__EXERCISE INSTRUCTIONS__
Take the entries below and print only the lines from the one with "Toggle the 계좌연 checkbox" through the one with "Click the Flaga", exactly as they stand, both ends included.

_ _ _

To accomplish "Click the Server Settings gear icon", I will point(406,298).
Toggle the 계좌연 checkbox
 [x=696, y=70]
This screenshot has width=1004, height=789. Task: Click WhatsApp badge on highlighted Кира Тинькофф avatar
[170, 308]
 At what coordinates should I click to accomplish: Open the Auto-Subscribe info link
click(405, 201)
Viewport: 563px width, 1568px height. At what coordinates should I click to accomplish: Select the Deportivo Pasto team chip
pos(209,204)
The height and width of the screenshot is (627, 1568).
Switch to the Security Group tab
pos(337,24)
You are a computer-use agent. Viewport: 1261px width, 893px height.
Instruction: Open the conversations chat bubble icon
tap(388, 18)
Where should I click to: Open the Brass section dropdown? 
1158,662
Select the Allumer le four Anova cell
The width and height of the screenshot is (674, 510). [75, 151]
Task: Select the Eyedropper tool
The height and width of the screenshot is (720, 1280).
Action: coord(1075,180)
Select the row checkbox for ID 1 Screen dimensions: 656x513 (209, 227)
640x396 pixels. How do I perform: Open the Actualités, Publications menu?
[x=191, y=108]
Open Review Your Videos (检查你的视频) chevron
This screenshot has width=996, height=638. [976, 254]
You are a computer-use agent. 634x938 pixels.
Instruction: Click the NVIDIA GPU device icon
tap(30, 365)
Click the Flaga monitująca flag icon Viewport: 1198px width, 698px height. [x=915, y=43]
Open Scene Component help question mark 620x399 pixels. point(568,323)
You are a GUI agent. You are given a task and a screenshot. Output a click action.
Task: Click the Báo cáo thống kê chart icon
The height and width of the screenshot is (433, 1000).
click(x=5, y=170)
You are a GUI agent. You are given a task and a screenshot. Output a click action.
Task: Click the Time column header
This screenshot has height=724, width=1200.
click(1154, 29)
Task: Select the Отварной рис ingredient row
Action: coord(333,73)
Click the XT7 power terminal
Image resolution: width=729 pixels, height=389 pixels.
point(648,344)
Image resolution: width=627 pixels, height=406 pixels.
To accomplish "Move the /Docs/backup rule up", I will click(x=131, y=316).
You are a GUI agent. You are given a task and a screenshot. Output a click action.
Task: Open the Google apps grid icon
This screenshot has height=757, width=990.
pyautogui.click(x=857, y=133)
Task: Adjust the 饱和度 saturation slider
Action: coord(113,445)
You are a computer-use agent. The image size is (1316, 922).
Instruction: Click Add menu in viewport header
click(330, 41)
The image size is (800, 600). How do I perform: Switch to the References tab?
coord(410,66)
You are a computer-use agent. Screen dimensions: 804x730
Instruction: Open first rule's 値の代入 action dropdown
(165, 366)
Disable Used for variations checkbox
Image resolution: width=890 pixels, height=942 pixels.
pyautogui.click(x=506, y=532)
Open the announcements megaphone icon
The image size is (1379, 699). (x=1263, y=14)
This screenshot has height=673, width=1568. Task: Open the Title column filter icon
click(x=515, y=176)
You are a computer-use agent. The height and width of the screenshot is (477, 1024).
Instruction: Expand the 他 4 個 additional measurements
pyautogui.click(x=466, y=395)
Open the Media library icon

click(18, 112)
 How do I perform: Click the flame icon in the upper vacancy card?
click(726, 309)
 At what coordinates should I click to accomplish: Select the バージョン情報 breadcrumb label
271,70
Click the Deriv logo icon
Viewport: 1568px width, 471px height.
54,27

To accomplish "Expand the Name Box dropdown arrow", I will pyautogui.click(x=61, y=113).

_ _ _

__TASK RESULT__
Toggle the 계좌연 checkbox
 [x=696, y=70]
This screenshot has width=1004, height=789. Task: Click WhatsApp badge on highlighted Кира Тинькофф avatar
[170, 308]
 At what coordinates should I click to accomplish: Open the Auto-Subscribe info link
click(405, 201)
Viewport: 563px width, 1568px height. At what coordinates should I click to accomplish: Select the Deportivo Pasto team chip
pos(209,204)
The height and width of the screenshot is (627, 1568).
Switch to the Security Group tab
pos(337,24)
You are a computer-use agent. Viewport: 1261px width, 893px height.
Instruction: Open the conversations chat bubble icon
tap(388, 18)
Where should I click to: Open the Brass section dropdown? 
1158,662
Select the Allumer le four Anova cell
The width and height of the screenshot is (674, 510). [75, 151]
Task: Select the Eyedropper tool
The height and width of the screenshot is (720, 1280).
Action: coord(1075,180)
Select the row checkbox for ID 1 Screen dimensions: 656x513 (209, 227)
640x396 pixels. How do I perform: Open the Actualités, Publications menu?
[x=191, y=108]
Open Review Your Videos (检查你的视频) chevron
This screenshot has width=996, height=638. [976, 254]
You are a computer-use agent. 634x938 pixels.
Instruction: Click the NVIDIA GPU device icon
tap(30, 365)
Click the Flaga monitująca flag icon Viewport: 1198px width, 698px height. [x=915, y=43]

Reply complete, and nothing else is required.